I’ve been trying to read a little more lately; I don’t have that long train commute anymore, which is where I got most of my reading done. But I’ve been sick, it’s getting cold outside, and I’ve almost completely given up on TV lately, so I’m starting to get in the swing of things a bit.
First of all, I read the Barry Miles bio on Bukowski, simply called Charles Bukowski. I didn’t entirely like it. I don’t know if this is supposed to be the “official” bio, but it’s advertised as being one of those “total access with the family and friends” sort of books, and it’s anything but. To be fair, pretty much everyone who was friends or lovers with Bukowski for more than ten minutes has put out a book, and most of those are fairly bad. They suffer from the problem where the person only knew one facet of the guy, and they missed most of the story. Then you have the problem where the “official” bio is only going to mention the family’s opinions, thereby not giving the real story. (For the best example of this, take a look at Jack Kerouac’s various biographies, which have generated lawsuits, infighting, and a total blanket on all information from his family, who want to forever silence any voices that may paint their little boy as anything but sqeaky-clean and wholesome, which he totally wasn’t.)

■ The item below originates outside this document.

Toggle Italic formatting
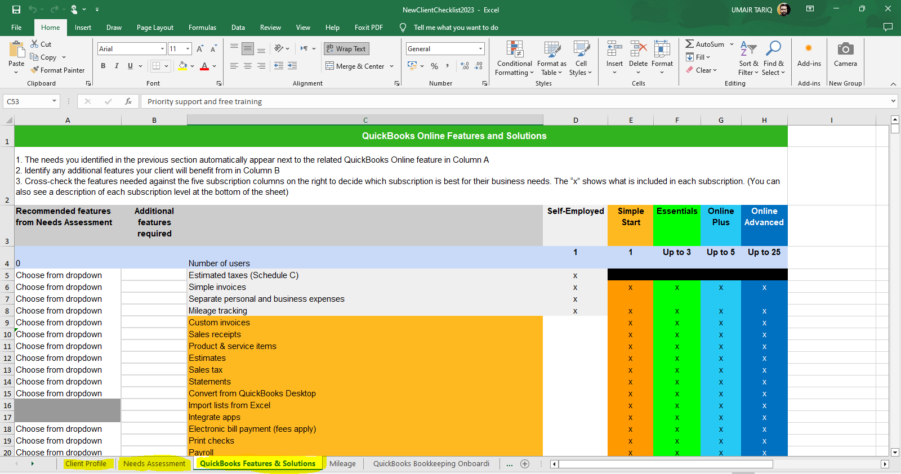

In my opinion, the best Bukowski bio out there is Locked in the Arms of a Crazy Life by Howard Sounes. The Miles book pretty much just tells the story of Bukowski’s life from his books, with very brief corrections and asides, but not a lot of research or dissent. If you’ve read all of the Bukowski books, you already know 90% of what is in the Miles book. But Sounes did a hell of a lot of research to find out where Bukowski lived, who he dated, where he worked, and how everything from his finances to his distant relatives fit into the picture. The Miles book has absolutely no photos; the Sounes book has photos of Bukowski that I’ve never seen before. And since the myth and the man are more different than you think, the Sounes book contains a lot more “I never knew that” moments, and made it enjoyable. The Miles book is nothing more than a recap.

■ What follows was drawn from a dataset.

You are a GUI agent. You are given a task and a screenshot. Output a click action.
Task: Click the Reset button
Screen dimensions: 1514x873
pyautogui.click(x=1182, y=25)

The other book I finished recently was Vinyl Junkies by Brett Milano. This was a pretty light book (about 240 pages in paperback) that talked about the neuroses of people who totally get locked into a collection habit, specifically the accumulation of those pieces of stamped vinyl that people used for music replication back in the days before the CD. He talks to a lot of people who are habitual in the vinyl way, from R. Crumb to Thurston Moore, and he covers not only the general collector of yesteryear’s hits, but people who are really freaked out in their specific collections, like a lesbian that only collects Olivia Newton John, and one of the most ultimate Monkees collectors ever.
Milano talks about actual physiological and psychological reasons behind collection, which make sense, like that collectors might have a serotonin deficiency that causes them to collect in order to feel happy, which they never will. Given my recent diatribe about Stuff, that hits the mark. I am guessing this might also cover people like the crazy eBay mom (you really need to look at that link) [2020 stealth edit: long dead link, I pointed to wayback…] and people who have a thousand cats in their house. You could argue that simply trying to collect every single version of every single Elvis record ever pressed is a little less extreme, but there are some fairly fucked up stories in the book. I think if I paid $4000 for a single, no matter how rare or weird it might be, I’d probably get some kind of serotonin tap added to my water supply, and maybe add a pound of it to every meal from then on.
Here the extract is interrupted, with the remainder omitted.